**Given data:**
────────────────────

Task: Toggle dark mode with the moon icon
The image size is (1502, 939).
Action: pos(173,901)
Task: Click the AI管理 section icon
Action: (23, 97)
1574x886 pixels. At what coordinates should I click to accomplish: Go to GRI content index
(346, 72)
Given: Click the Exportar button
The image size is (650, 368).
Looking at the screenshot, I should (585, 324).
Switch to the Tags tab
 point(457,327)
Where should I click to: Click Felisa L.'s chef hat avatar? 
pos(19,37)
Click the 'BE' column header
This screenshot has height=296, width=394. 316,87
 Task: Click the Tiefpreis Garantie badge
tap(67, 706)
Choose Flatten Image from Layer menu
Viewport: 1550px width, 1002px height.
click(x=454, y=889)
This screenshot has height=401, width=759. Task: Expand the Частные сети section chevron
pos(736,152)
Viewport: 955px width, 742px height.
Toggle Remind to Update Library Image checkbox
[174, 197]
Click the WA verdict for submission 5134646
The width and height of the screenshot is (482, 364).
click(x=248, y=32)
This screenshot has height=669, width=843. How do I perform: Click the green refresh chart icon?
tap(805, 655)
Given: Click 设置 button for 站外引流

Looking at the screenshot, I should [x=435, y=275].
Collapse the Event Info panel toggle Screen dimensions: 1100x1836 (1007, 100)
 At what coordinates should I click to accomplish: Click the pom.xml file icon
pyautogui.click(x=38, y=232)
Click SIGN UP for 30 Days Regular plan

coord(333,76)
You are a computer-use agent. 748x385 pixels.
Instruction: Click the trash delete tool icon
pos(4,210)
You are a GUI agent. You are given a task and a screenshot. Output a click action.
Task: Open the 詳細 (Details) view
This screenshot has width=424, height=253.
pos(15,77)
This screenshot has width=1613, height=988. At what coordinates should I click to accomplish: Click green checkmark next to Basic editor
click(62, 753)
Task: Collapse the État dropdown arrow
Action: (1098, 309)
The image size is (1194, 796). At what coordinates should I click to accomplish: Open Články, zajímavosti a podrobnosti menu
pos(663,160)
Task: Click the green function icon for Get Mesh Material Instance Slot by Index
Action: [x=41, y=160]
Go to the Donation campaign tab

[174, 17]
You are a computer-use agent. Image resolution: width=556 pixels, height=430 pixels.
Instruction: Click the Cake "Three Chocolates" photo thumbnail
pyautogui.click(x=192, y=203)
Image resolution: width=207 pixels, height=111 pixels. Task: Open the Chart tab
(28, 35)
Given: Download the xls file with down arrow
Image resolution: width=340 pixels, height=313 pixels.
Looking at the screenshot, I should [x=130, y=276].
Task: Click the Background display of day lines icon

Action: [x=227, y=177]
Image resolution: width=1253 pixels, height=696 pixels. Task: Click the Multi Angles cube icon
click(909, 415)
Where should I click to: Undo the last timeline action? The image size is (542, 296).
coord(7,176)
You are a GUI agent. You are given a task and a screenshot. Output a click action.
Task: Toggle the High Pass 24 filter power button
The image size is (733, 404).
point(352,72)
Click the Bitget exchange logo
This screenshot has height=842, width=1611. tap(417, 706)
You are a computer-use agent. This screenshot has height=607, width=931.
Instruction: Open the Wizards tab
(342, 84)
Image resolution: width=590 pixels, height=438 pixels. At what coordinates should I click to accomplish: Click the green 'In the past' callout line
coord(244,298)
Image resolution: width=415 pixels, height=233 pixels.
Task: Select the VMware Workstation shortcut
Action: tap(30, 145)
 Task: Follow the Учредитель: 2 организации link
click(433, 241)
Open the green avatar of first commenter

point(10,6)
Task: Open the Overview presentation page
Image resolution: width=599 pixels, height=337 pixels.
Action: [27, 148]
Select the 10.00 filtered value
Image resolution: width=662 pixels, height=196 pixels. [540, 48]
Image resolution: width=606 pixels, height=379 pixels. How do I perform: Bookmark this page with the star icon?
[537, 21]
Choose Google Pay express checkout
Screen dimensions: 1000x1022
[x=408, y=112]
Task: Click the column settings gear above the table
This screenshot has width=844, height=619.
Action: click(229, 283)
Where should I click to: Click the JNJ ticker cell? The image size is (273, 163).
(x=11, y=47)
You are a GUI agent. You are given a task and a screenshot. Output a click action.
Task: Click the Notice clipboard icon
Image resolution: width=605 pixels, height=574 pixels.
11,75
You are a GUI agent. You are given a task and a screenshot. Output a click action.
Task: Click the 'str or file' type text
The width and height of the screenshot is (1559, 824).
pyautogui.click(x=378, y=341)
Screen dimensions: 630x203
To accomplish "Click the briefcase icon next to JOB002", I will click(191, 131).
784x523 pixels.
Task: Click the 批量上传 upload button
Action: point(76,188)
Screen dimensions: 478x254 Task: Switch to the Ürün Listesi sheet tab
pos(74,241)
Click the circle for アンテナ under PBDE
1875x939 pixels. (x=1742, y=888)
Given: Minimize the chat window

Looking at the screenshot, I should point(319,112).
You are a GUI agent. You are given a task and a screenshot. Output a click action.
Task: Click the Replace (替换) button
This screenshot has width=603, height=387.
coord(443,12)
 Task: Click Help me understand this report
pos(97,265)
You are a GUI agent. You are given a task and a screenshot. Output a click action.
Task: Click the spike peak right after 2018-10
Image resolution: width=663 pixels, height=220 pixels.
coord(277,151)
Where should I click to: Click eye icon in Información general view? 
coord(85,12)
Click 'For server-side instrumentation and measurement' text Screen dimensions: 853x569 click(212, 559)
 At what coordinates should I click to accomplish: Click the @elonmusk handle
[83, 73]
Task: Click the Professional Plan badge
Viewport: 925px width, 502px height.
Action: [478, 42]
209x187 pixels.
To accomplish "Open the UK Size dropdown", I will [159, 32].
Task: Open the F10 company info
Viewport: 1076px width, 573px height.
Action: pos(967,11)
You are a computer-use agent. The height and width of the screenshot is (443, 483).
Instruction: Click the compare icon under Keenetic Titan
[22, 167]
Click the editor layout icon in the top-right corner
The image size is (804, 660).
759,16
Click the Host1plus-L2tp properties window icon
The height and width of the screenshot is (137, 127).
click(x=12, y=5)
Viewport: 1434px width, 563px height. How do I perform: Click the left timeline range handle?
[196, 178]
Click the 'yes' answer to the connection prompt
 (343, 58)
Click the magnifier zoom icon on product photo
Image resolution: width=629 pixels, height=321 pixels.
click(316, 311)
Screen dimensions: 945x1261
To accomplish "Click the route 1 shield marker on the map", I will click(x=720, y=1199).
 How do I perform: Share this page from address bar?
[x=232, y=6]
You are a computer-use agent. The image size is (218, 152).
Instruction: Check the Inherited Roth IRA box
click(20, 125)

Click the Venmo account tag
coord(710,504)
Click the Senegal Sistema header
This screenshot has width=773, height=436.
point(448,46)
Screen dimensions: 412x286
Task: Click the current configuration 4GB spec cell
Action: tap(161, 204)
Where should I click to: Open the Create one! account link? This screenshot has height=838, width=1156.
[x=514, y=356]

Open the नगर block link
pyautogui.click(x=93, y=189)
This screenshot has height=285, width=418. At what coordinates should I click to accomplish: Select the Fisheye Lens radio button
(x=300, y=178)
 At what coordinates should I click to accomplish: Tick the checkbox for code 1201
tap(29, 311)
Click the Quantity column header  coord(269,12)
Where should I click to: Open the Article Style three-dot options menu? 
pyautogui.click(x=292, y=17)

────────────────────

Copy, character for character, the lines from the line that holds "This screenshot has width=773, height=436." through the final line of the records above.

This screenshot has width=773, height=436.
point(448,46)
Screen dimensions: 412x286
Task: Click the current configuration 4GB spec cell
Action: tap(161, 204)
Where should I click to: Open the Create one! account link? This screenshot has height=838, width=1156.
[x=514, y=356]

Open the नगर block link
pyautogui.click(x=93, y=189)
This screenshot has height=285, width=418. At what coordinates should I click to accomplish: Select the Fisheye Lens radio button
(x=300, y=178)
 At what coordinates should I click to accomplish: Tick the checkbox for code 1201
tap(29, 311)
Click the Quantity column header  coord(269,12)
Where should I click to: Open the Article Style three-dot options menu? 
pyautogui.click(x=292, y=17)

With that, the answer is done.